# DIRECTIVE:
Copy out the lines below word for word, omitting the pictures.
>>>
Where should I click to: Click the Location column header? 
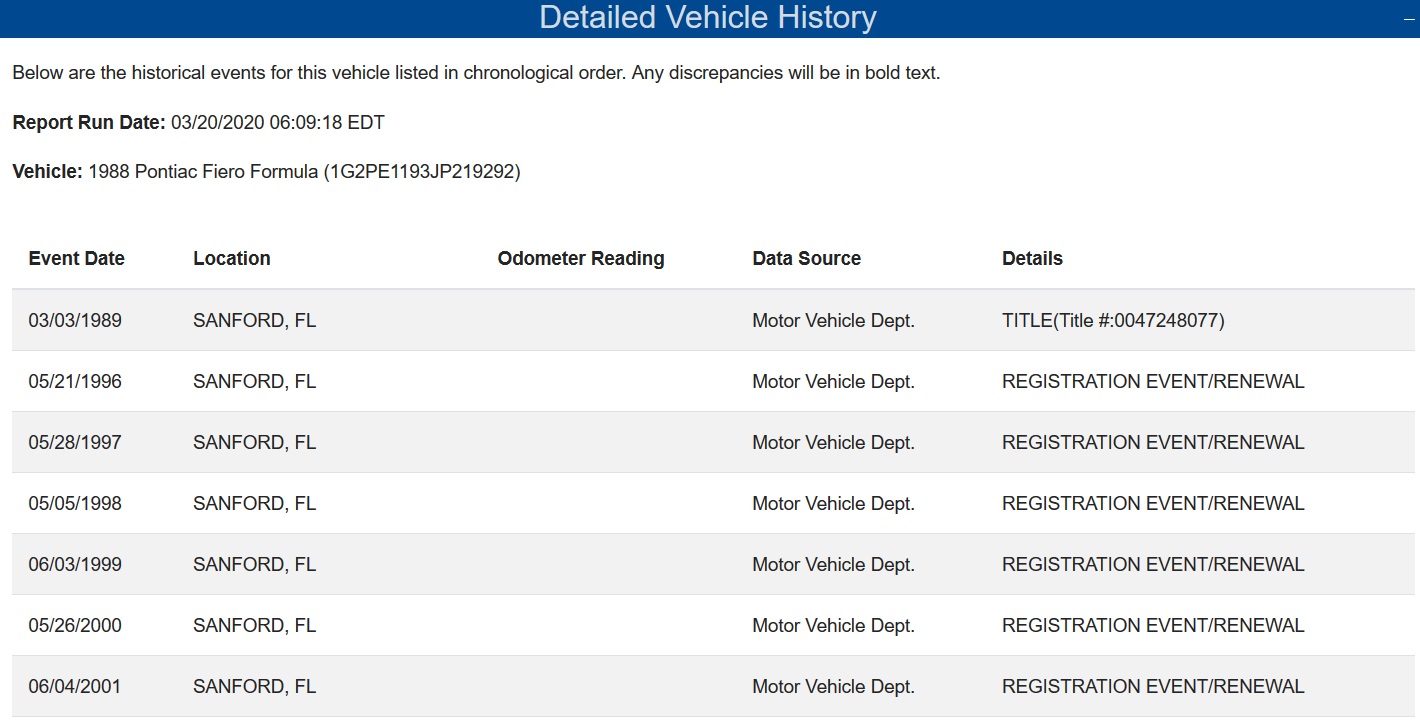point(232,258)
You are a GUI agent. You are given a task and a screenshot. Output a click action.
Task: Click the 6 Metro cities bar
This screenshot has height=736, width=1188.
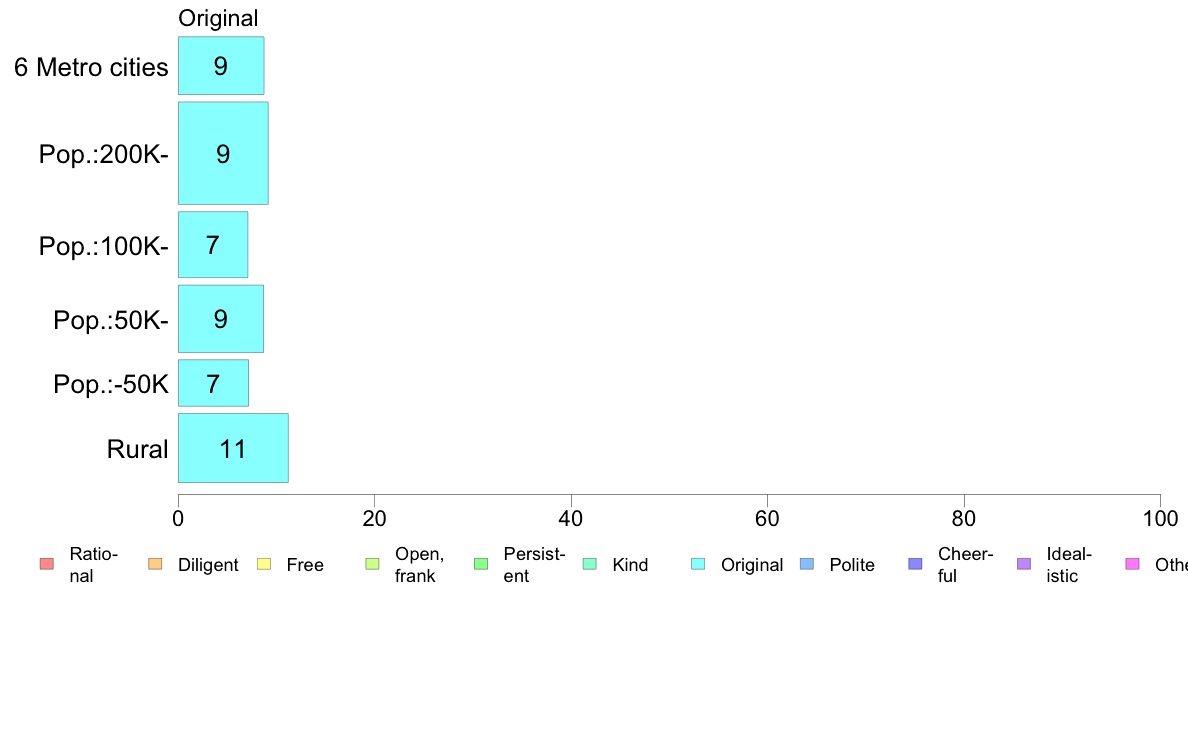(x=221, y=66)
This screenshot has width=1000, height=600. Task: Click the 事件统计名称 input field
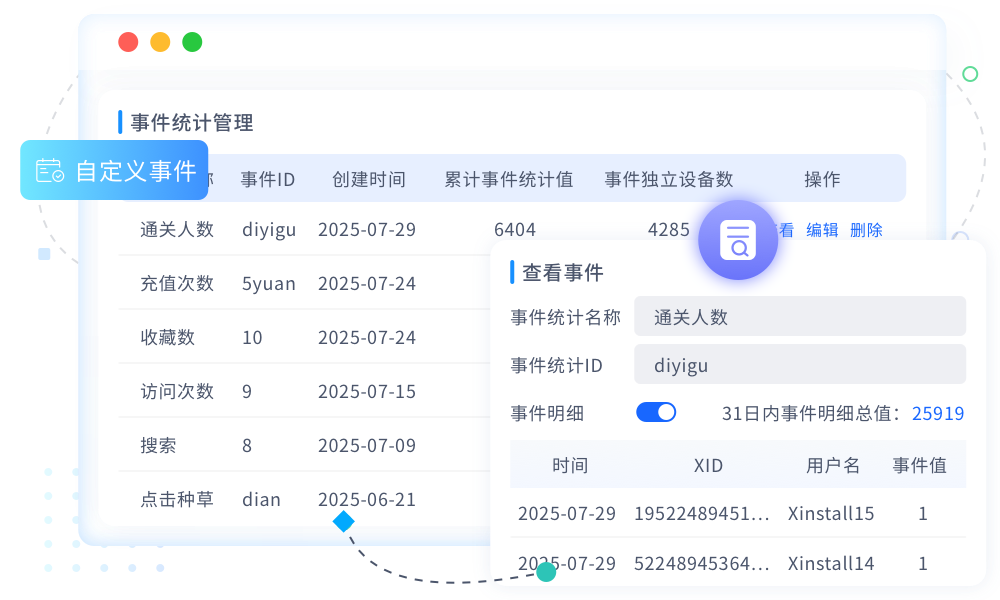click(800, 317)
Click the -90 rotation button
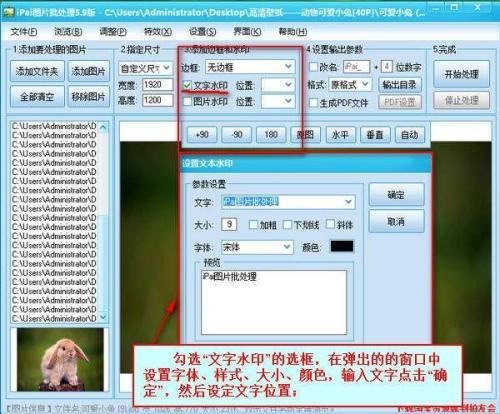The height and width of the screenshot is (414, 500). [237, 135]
<<<
# THE SOLUTION:
Where should I click to: Click the Location column header? 
point(232,258)
You are a GUI agent. You are given a task and a screenshot. Output a click action.
Task: Click the 6 Metro cities bar
This screenshot has height=736, width=1188.
(x=221, y=66)
This screenshot has width=1000, height=600. Task: Click the 事件统计名称 input field
click(800, 317)
Click the -90 rotation button
The height and width of the screenshot is (414, 500). [237, 135]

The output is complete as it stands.